= Problem to work on =
Each line of the data holding "size" should be found and copied.

═════ Dataset extract

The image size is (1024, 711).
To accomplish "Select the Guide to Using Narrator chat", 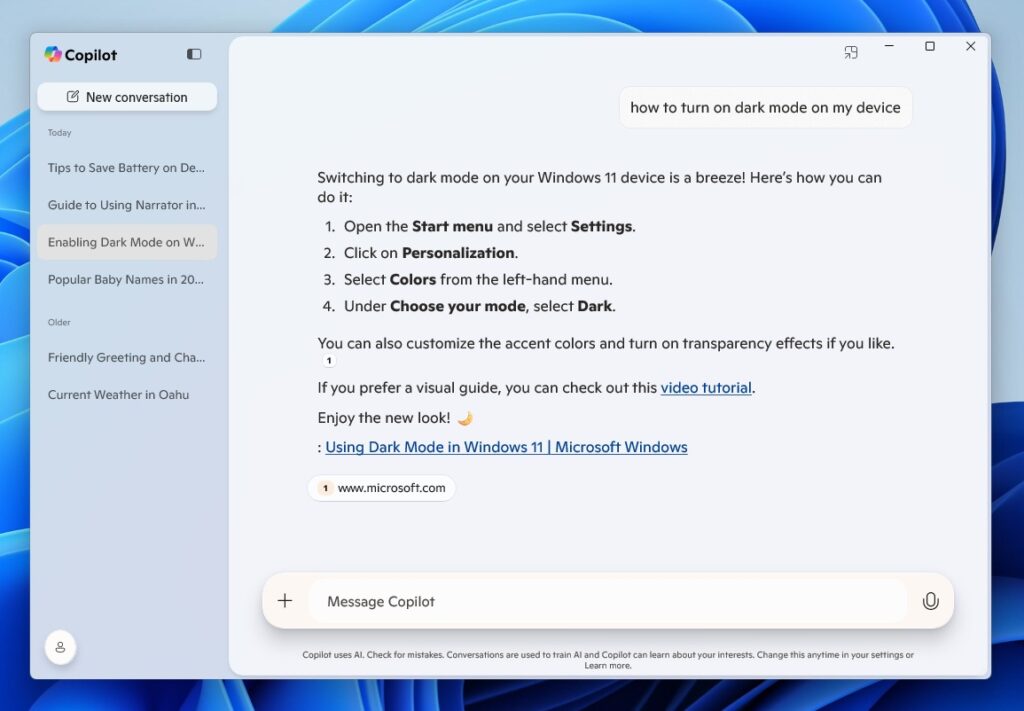I will point(126,204).
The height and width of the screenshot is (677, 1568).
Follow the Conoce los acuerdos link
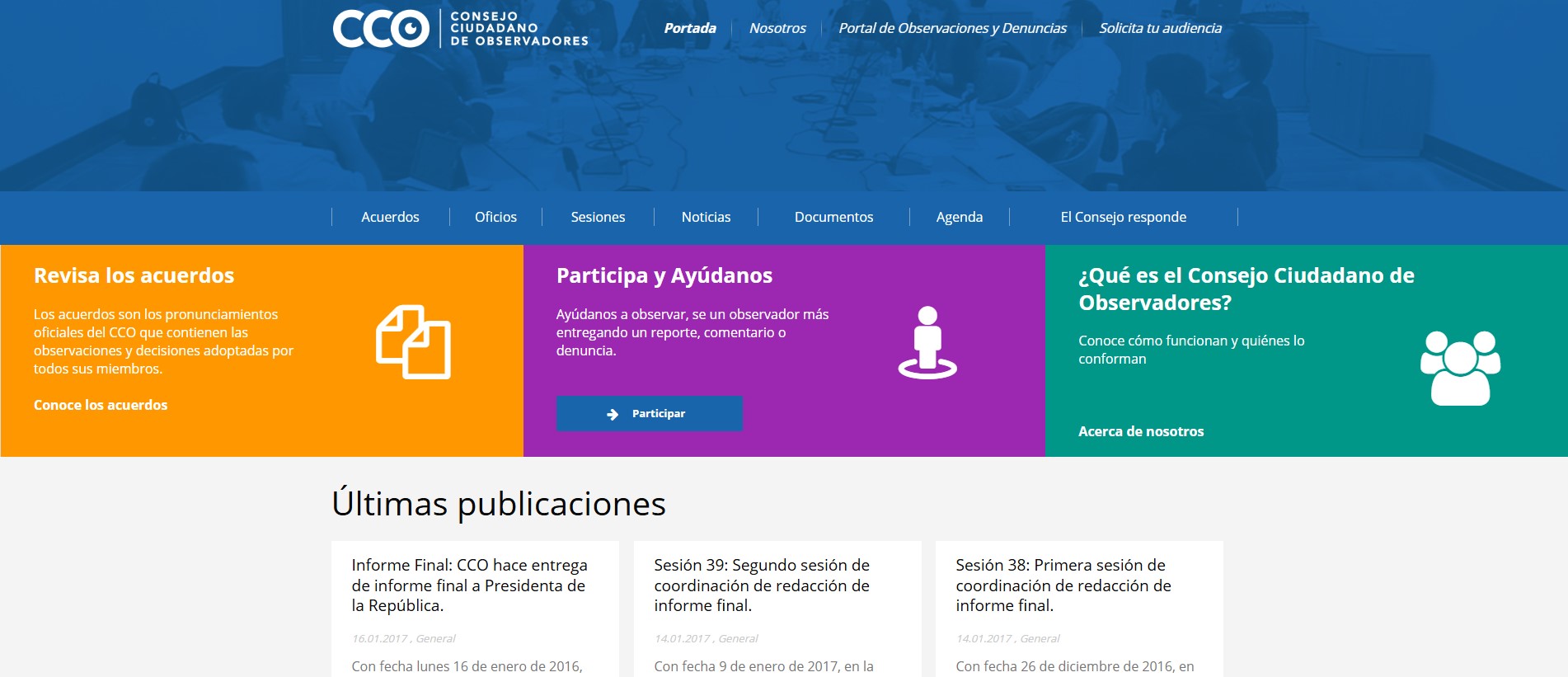click(101, 405)
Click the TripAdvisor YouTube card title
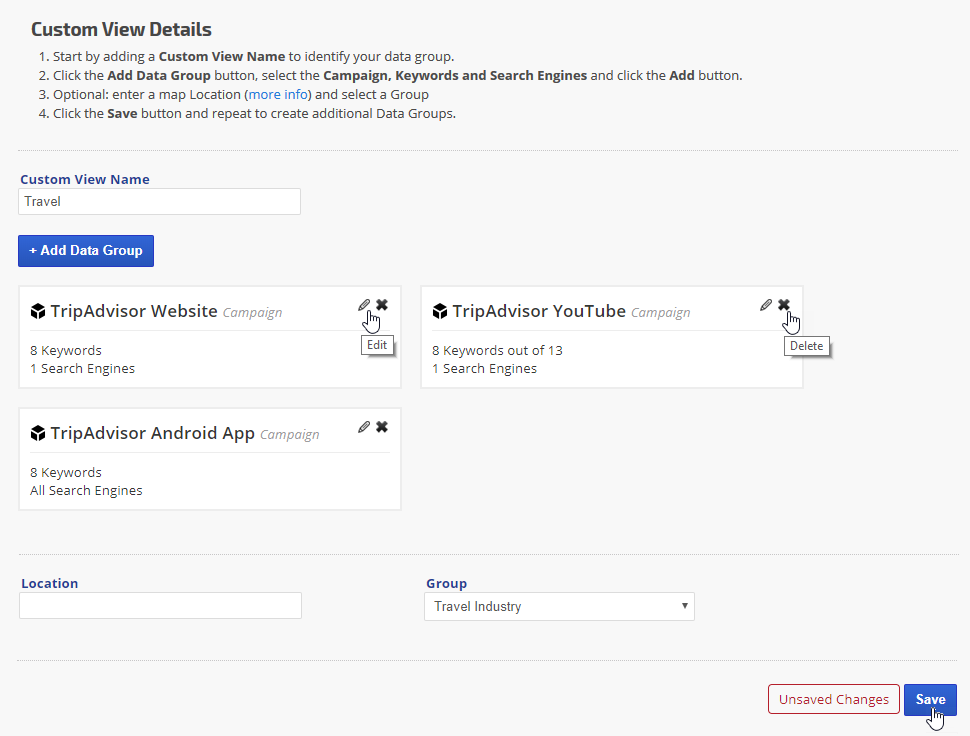The height and width of the screenshot is (736, 970). pos(539,311)
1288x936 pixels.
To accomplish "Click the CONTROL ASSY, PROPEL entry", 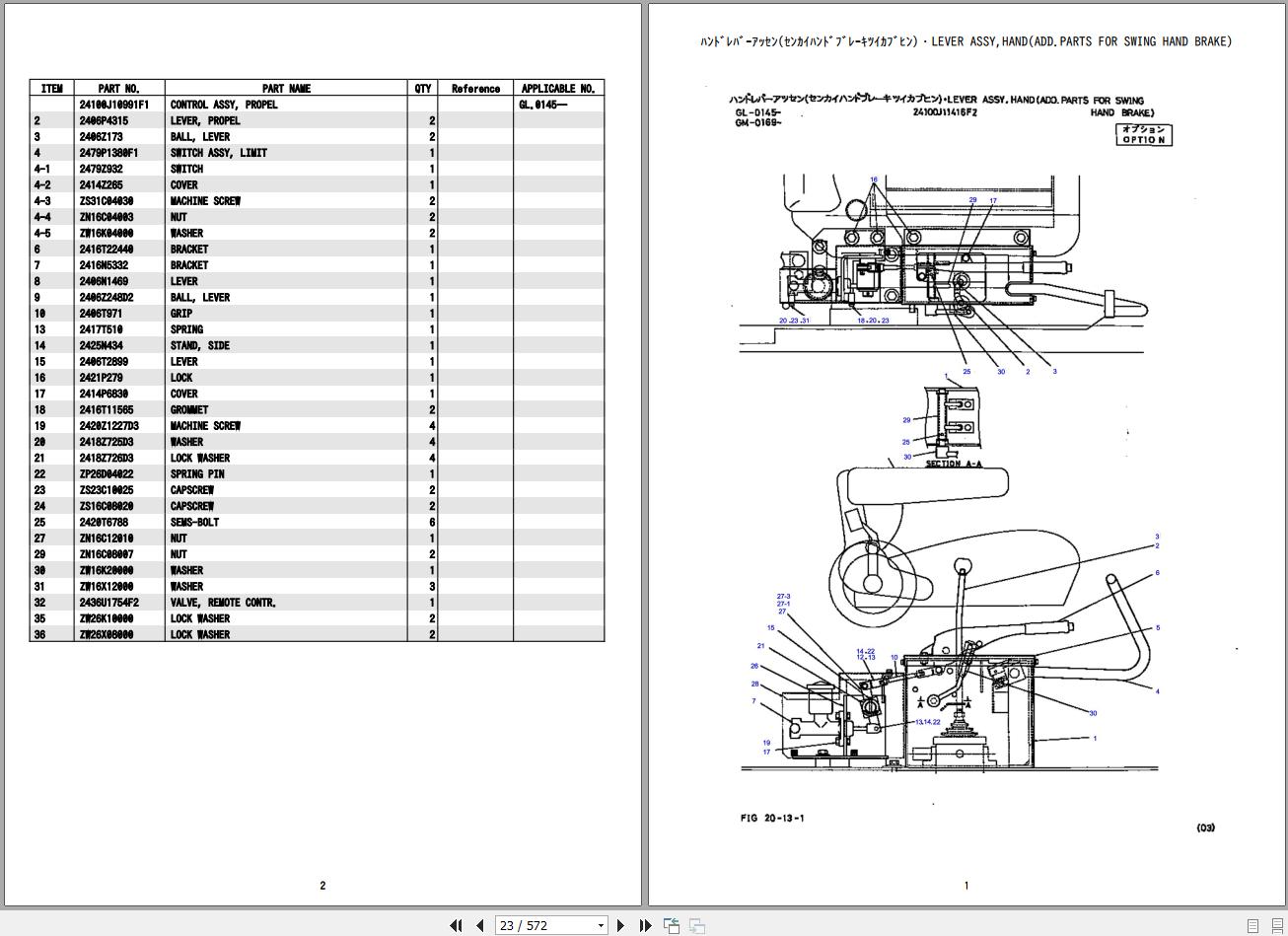I will (224, 105).
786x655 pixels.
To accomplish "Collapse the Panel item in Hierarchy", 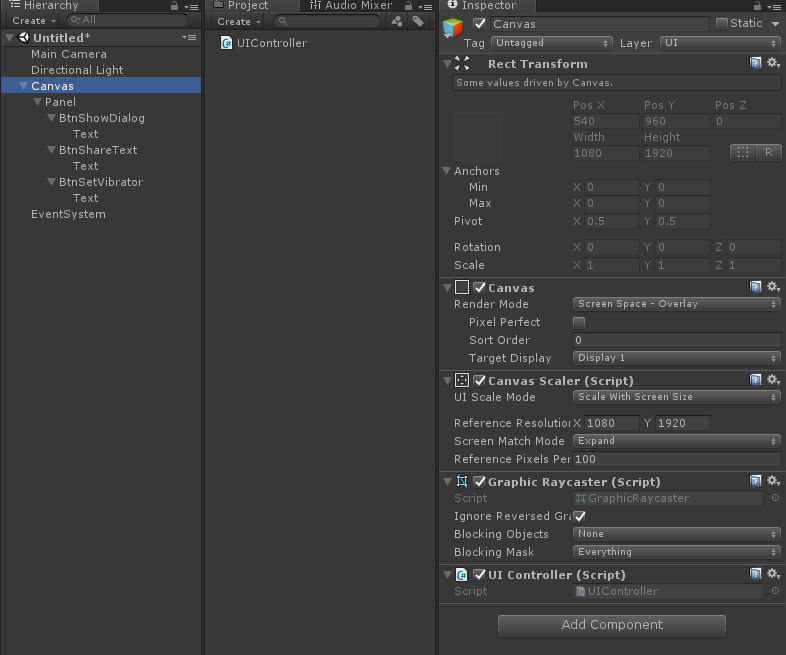I will (37, 102).
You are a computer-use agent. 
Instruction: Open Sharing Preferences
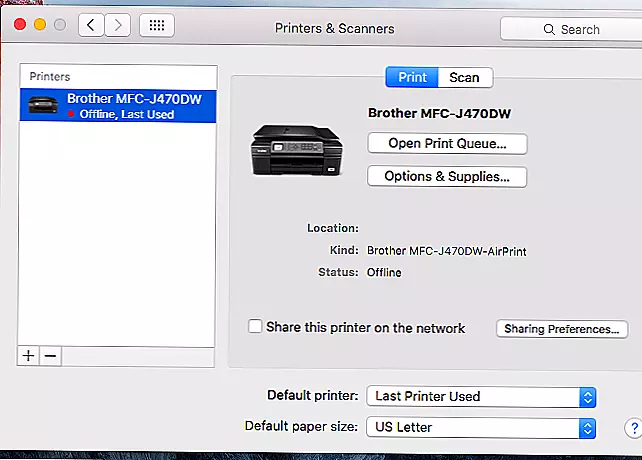coord(561,328)
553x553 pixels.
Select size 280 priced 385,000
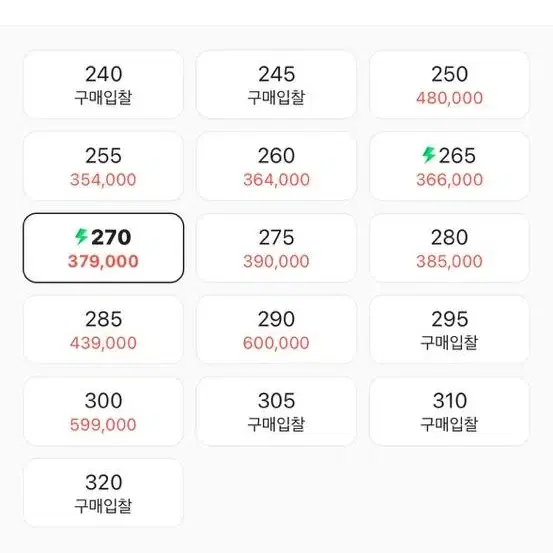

══════════

= Output of the task =
The image size is (1024, 711).
Select size 280 priced 385,000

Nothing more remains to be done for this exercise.